» **What to work on**
Every line of the data that contains the string "Expand" must be copied.

» **Records to use**

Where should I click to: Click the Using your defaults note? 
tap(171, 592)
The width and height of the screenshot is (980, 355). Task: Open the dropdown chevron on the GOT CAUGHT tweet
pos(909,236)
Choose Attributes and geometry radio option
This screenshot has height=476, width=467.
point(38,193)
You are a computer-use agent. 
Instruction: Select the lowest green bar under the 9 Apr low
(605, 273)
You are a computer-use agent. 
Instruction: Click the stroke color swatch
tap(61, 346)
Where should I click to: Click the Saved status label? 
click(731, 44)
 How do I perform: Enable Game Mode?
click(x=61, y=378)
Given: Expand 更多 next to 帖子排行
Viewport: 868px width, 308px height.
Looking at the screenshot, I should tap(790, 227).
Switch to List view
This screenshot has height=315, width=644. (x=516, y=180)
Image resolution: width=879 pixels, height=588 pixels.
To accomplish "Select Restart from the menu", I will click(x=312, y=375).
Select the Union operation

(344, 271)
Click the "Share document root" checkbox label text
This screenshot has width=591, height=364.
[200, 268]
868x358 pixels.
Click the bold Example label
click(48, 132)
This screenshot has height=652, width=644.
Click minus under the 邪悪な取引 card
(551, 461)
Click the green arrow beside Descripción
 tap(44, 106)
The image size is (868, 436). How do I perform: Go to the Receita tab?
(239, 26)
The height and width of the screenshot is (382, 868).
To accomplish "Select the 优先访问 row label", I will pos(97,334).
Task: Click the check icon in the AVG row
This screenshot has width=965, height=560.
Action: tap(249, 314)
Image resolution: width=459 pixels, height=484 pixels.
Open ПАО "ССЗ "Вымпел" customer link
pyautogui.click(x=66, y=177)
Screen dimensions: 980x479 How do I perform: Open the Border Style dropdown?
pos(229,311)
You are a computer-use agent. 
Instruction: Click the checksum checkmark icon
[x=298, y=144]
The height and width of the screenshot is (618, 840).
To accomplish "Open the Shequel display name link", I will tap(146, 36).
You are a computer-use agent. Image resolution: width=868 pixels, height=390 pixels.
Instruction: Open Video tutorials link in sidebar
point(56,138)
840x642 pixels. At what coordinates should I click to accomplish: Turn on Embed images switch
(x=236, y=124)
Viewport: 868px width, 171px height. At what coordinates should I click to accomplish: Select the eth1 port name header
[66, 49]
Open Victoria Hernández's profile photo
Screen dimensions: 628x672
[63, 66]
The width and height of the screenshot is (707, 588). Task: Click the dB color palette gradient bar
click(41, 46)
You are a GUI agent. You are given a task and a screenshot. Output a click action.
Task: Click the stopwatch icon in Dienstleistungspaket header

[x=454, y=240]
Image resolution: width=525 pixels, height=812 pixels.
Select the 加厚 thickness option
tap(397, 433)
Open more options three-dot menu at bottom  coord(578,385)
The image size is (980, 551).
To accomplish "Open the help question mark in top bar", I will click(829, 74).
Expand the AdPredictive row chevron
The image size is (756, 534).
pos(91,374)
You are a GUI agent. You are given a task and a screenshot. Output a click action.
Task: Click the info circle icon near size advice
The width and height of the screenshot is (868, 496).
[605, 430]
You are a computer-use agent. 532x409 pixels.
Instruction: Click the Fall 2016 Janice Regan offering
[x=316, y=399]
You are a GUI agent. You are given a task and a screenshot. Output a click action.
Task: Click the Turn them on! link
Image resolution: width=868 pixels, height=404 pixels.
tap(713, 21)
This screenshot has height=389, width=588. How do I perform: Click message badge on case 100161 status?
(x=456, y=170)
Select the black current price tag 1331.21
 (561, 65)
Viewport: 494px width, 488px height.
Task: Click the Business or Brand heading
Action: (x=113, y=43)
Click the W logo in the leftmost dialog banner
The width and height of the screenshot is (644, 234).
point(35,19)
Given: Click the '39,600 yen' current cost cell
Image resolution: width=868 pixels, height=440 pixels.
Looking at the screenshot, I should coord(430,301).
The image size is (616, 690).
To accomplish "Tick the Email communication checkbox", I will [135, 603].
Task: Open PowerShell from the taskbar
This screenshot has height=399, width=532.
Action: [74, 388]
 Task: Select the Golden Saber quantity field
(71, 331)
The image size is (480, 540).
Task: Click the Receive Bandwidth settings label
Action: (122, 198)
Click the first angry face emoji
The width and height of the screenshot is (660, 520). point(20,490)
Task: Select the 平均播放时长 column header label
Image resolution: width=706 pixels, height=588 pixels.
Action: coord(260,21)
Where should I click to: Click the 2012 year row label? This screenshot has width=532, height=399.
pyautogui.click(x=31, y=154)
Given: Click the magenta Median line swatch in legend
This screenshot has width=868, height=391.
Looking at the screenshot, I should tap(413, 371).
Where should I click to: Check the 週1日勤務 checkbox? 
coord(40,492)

» **Answer space**
Given: Expand 更多 next to 帖子排行
Expand the AdPredictive row chevron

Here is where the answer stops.